1. Technical Field
The present invention is generally directed to object-oriented programming languages, and more specifically to the field of object-oriented software development.
2. Description of Related Art
In computer software development, it is important to be able to save and restore the state of the developed applications as those applications are programmed, tested and debugged. Developers of Java® create computer software component technology called JavaBeans® using the specification set forth by Sun Microsystems, Inc., Palo Alto, Calif. The JavaBeans specification describes a technique called “serialization” to save and restore component state of a JavaBean during development. According to the JavaBeans specification, the act of serialization is delegated to the JavaBean itself.
Java development environments that comply with the JavaBeans standard, for example AppDev Studio from SAS Institute Inc., Cary, N.C., require a robust technique for saving the state of the developed applications. Because these development environments are tools for wiring together JavaBeans components, serializing a given application's project state involves serialization requests to the JavaBeans themselves.
A problem with the current JavaBeans serialization model is that it does not provide appropriate hooks for error recovery and is stored in a binary format which is not effectively understandable by a component designer. If a particular JavaBean cannot be instantiated to restore the state of a saved project, the project cannot be opened. If the serialization file is corrupted in any manner or the serialization format changes because of an update to a particular JavaBean, no matter how minor, serialization halts without any chance of recovery. Such limitations are clearly not acceptable in a project development environment. JavaBeans under development will change quite regularly and an application development tools must be expressly designed to handle such occurrences.

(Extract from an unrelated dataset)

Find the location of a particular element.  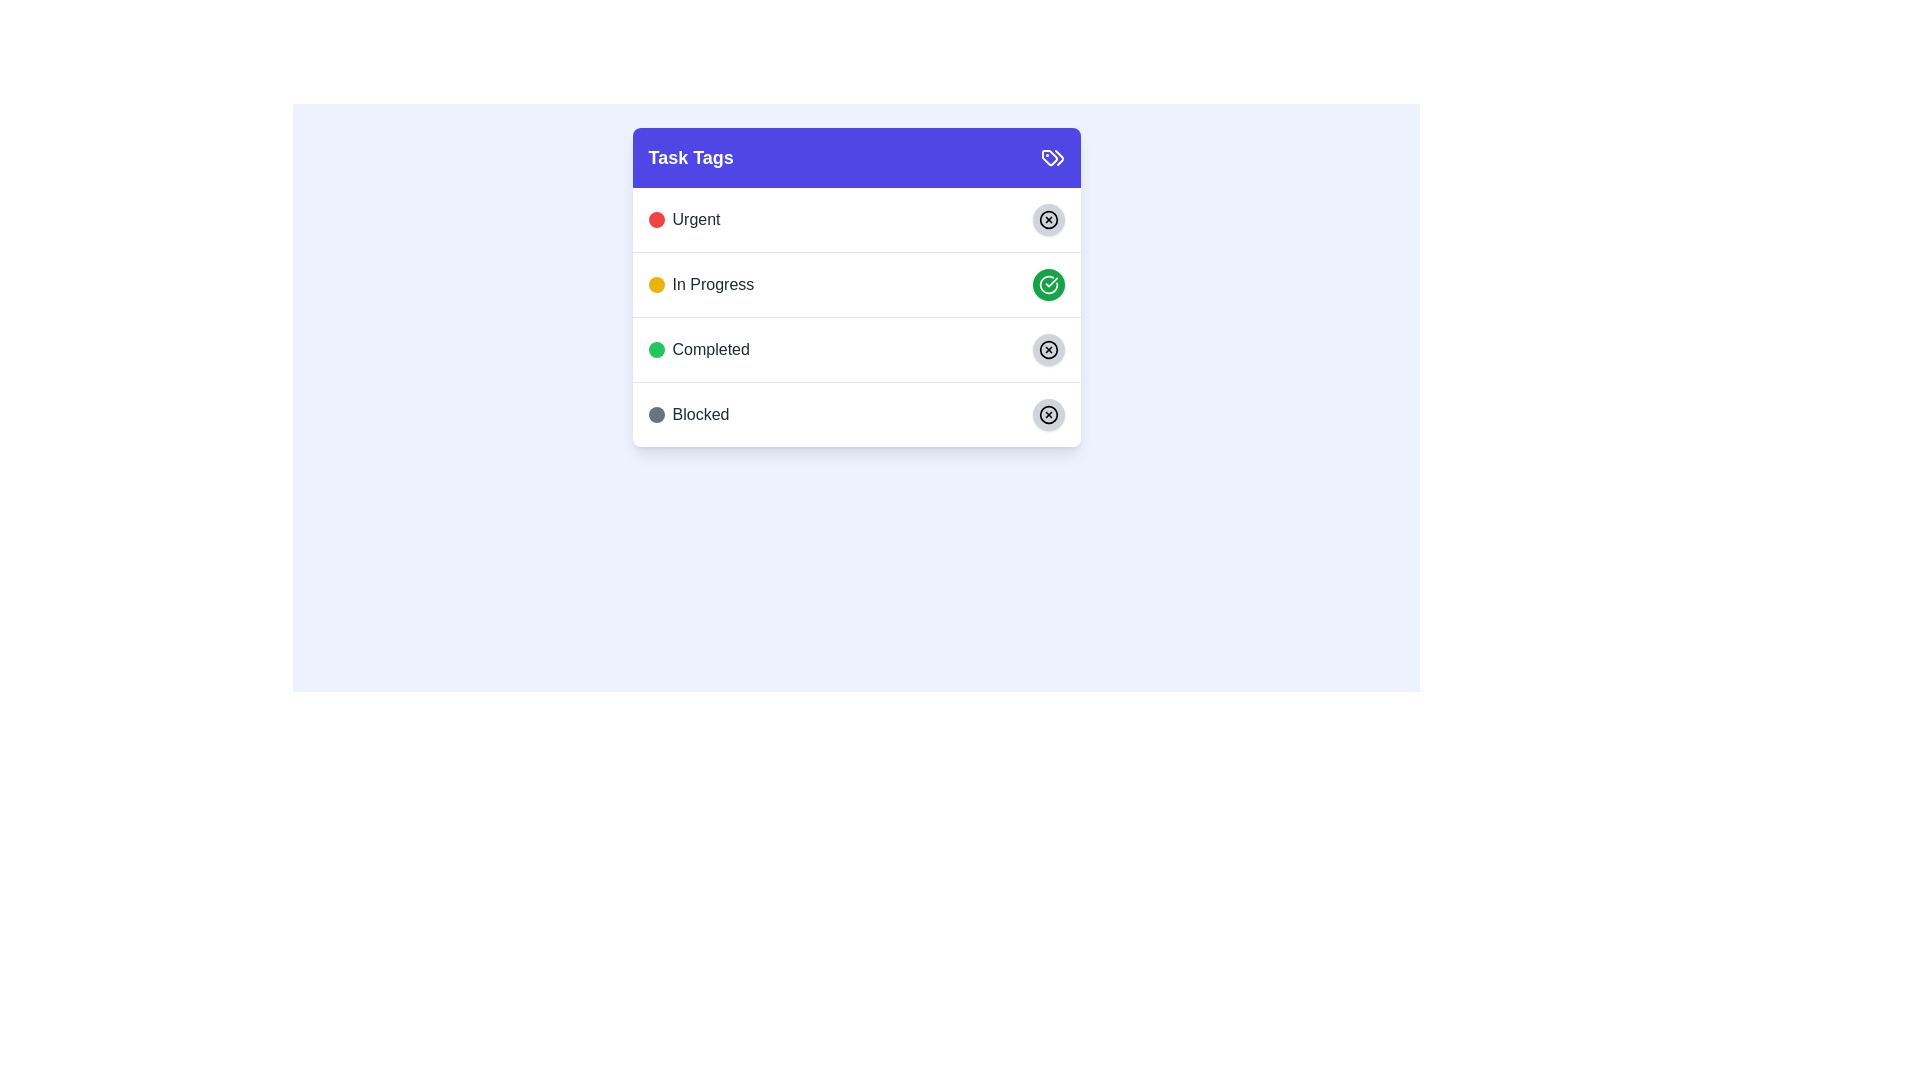

the icon representing actions or settings related to 'tags' located at the top right within the purple header bar of the 'Task Tags' section is located at coordinates (1051, 157).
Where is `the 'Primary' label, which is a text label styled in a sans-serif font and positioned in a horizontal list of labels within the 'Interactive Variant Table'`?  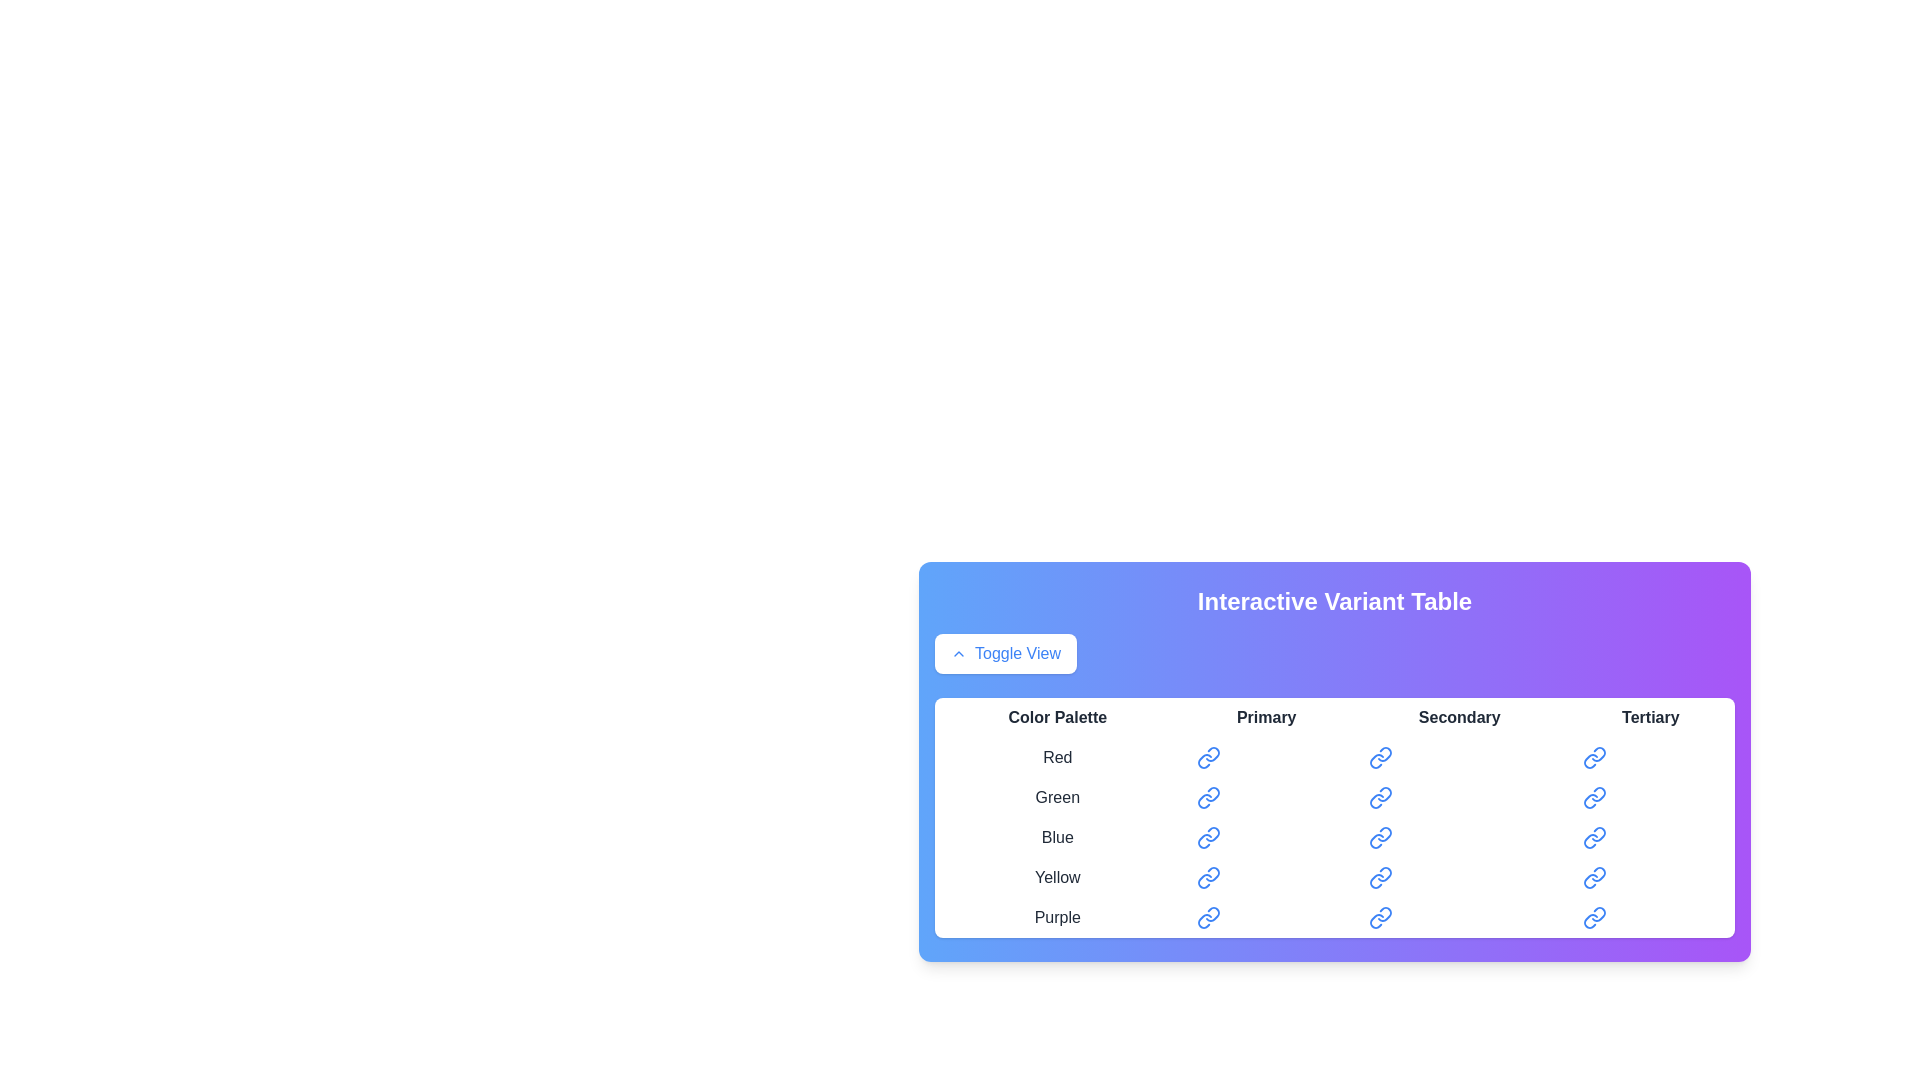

Sun Microsystems has recognized this problem and have attempted to overcome this problem in several ways through its more recent software releases. However, Sun Microsystems' approach only allows for the serialization of the public state of an object (that state which can be queried or set via public method calls or public fields). This is insufficient as many objects contain internal states that must be captured in order to properly restore them at runtime.
Moreover, the implementation of Sun Microsystems does not allow objects to specify the order in which their state is restored. This can lead to errors at runtime where several values have interdependencies. Consider an object in a frame with a particular property whose value is bounded by two of the object's other properties. Such an object may be used in a frame that has been developed with a web development software package, (e.g., WebAF from SAS Institute Inc., Cary, N.C.). The frame may include in its graphical user interface (GUI) a spin control that a user increments or decrements to a desired value. The spin control is an object with a particular property whose value is bounded by two of the object's other properties. The “count” property of the spin control is bounded by its associated “minCount” and “maxCount” properties. If the boundary parameters are not set before the bound value, an invalid state could result during object restoration, resulting in a runtime error.
IBM, from Armonk, N.Y., has developed a technology called Bean Markup Language (BML) that uses an XML (extensible Markup Language) format to save application state. This XML state is then used by a runtime interpreter to instantiate the application and “play it back”. An analogy would be a streaming audio format that can only be played back with a proprietary “player”. The IBM approach has the same shortcomings as the approach of Sun Microsystems. It also requires that a runtime player be installed on all client machines that intend to play back the application. The BML player uses a Java technology called “reflection” during runtime playback of the BML file. This results in significant performance degradation. Finally, BML is not Java code, and many end users expect to see and use the Java code produced by the development environment.
Other Java development environment producers use straight code generation to save Java component state (i.e., they do not use JavaBeans serialization in any form). This somewhat limits the set of components that they can interact with and the interactions that can be performed such that the state can be correctly saved. For example, any component that relies on non-public methods or fields to capture state cannot be manipulated by such a tool. Additionally, JavaBeans customizers, which provide a user-friendly way for customizing the state of a JavaBeans component, rely on JavaBeans serialization and thus cannot be used in such an environment.